## Start Data excerpts

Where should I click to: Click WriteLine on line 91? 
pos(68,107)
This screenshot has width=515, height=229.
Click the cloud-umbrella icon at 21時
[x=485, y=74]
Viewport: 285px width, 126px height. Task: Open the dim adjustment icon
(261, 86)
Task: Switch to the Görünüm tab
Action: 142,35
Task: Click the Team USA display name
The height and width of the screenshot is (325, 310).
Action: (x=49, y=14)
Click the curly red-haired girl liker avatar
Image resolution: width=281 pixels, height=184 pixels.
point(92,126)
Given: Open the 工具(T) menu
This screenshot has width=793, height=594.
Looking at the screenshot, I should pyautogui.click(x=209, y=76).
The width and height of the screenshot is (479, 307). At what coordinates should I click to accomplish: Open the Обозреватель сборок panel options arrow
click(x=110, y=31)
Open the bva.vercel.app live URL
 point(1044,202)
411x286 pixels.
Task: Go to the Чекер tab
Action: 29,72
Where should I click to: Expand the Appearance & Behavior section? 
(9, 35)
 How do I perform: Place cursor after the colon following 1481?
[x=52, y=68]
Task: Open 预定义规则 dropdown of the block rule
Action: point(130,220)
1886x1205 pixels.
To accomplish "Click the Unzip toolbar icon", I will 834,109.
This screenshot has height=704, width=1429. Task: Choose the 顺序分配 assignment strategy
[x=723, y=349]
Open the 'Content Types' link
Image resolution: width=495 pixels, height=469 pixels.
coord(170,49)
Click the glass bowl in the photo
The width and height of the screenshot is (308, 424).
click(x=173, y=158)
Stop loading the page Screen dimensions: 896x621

## End Data excerpts

Please swap "icon" for "button" everywhere in the entries above and give all the lines again, with nothing else changed.

**Final result**:
Where should I click to: Click WriteLine on line 91? 
pos(68,107)
This screenshot has width=515, height=229.
Click the cloud-umbrella button at 21時
[x=485, y=74]
Viewport: 285px width, 126px height. Task: Open the dim adjustment button
(261, 86)
Task: Switch to the Görünüm tab
Action: 142,35
Task: Click the Team USA display name
The height and width of the screenshot is (325, 310).
Action: (x=49, y=14)
Click the curly red-haired girl liker avatar
Image resolution: width=281 pixels, height=184 pixels.
point(92,126)
Given: Open the 工具(T) menu
This screenshot has width=793, height=594.
Looking at the screenshot, I should pyautogui.click(x=209, y=76).
The width and height of the screenshot is (479, 307). At what coordinates should I click to accomplish: Open the Обозреватель сборок panel options arrow
click(x=110, y=31)
Open the bva.vercel.app live URL
 point(1044,202)
411x286 pixels.
Task: Go to the Чекер tab
Action: 29,72
Where should I click to: Expand the Appearance & Behavior section? 
(9, 35)
 How do I perform: Place cursor after the colon following 1481?
[x=52, y=68]
Task: Open 预定义规则 dropdown of the block rule
Action: point(130,220)
1886x1205 pixels.
To accomplish "Click the Unzip toolbar button", I will 834,109.
This screenshot has height=704, width=1429. Task: Choose the 顺序分配 assignment strategy
[x=723, y=349]
Open the 'Content Types' link
Image resolution: width=495 pixels, height=469 pixels.
coord(170,49)
Click the glass bowl in the photo
The width and height of the screenshot is (308, 424).
click(x=173, y=158)
Stop loading the page Screen dimensions: 896x621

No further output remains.